Three Ways Solo Practitioners Lose Potential Clients’ Trust
SOLO PRACTITIONER MARKETING TIPS
Let’s face it, appearance matters—especially in the ever-visual online world.
So considering public perception is vital for your solo practice. Particularly when just one slip could make potential clients question the quality of legal representation you offer.
Here are three things you can watch for when it comes to gaining, and losing, potential clients’ trust.
Non-Branded Email Addresses
Just like you wouldn’t have some other company’s information on the top of your 24lb bonded cotton letterhead, nor should you brand your emails—today’s standard form of communication—with anything other than your law firm. In fact, when FindLaw asked legal consumers, “If a lawyer used a free third-party email address (i.e., email@example.com), would you hire them?” over half of the respondents stated that it looked unprofessional. Likewise, in the face of email scams and sketchy junk mail consumers are overloaded with, a professional email address will set your law firm apart and identify it as trustworthy.

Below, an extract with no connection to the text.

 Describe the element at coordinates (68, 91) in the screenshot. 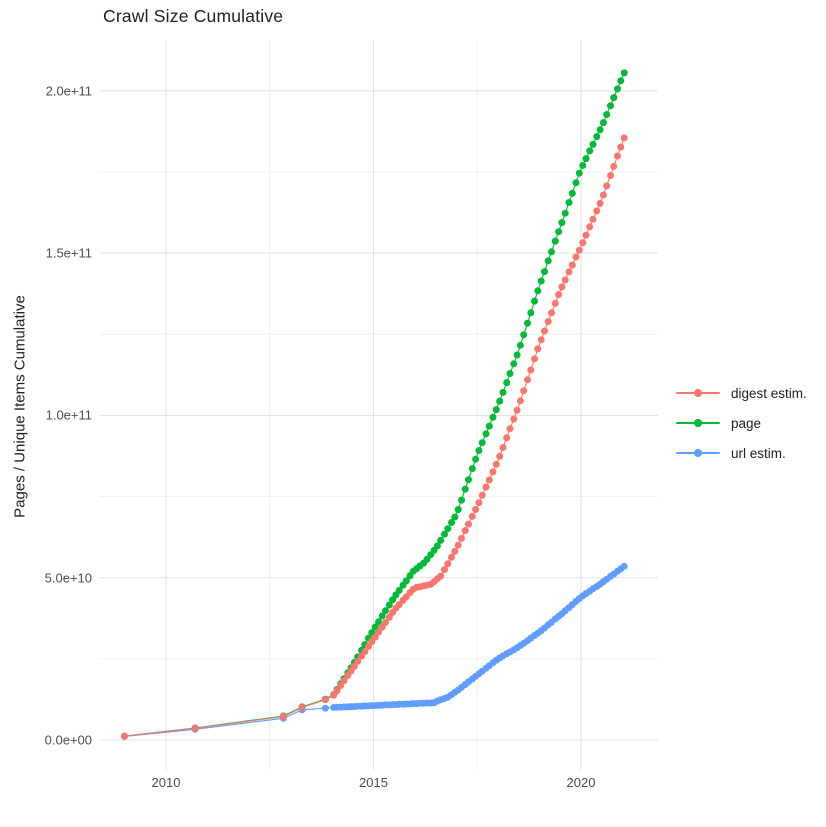

I see `y-tick-label: 2.0e+11` at that location.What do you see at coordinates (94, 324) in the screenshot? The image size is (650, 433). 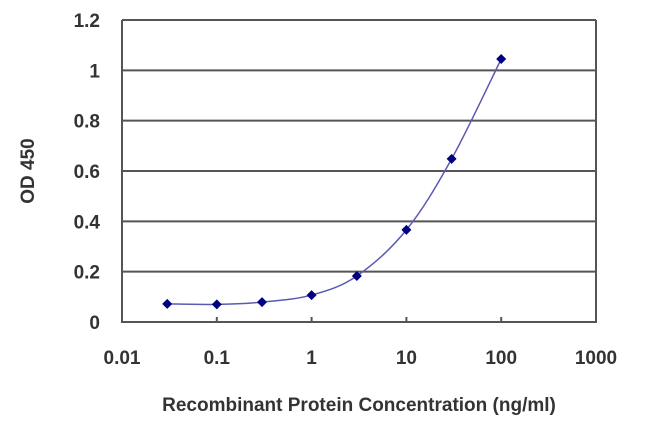 I see `y-tick-label: 0` at bounding box center [94, 324].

Reality check: having a website today is not an option. An absent website will directly translate into a loss of potential clients, and that’s because consumers question the legitimacy of a business that can’t be found online today. Legal consumers that do manage to find you may end up questioning whether your firm is in-touch enough to represent them in today’s world. No two online marketing plans will be the same, but some simple guiding principles can help you determine how to invest and, importantly, measure the success of your efforts. And it all starts with having a website.
No Online Recommendations
More and more, the world is looking for attorney recommendations online. Strangers trust other strangers for candid feedback on how your law firm assisted them in a similar time of need. Third-party perspectives can validate your ability and character more powerfully and authentically than any marketing message you could send. It may seem scary to hand over your hard-earned reputation to the public (although really, it’s a good thing), but it’s necessary. For your practice to thrive, you have to master the art of cultivating recommendations.
Remember that every presence on- and off-line is a trust exercise with legal consumers. It’s your job to provide these potential clients with a consistent, relevant and trustworthy picture of who you are and what your firm has to offer. You’d be surprised how some small, vital steps can impact your bottom line.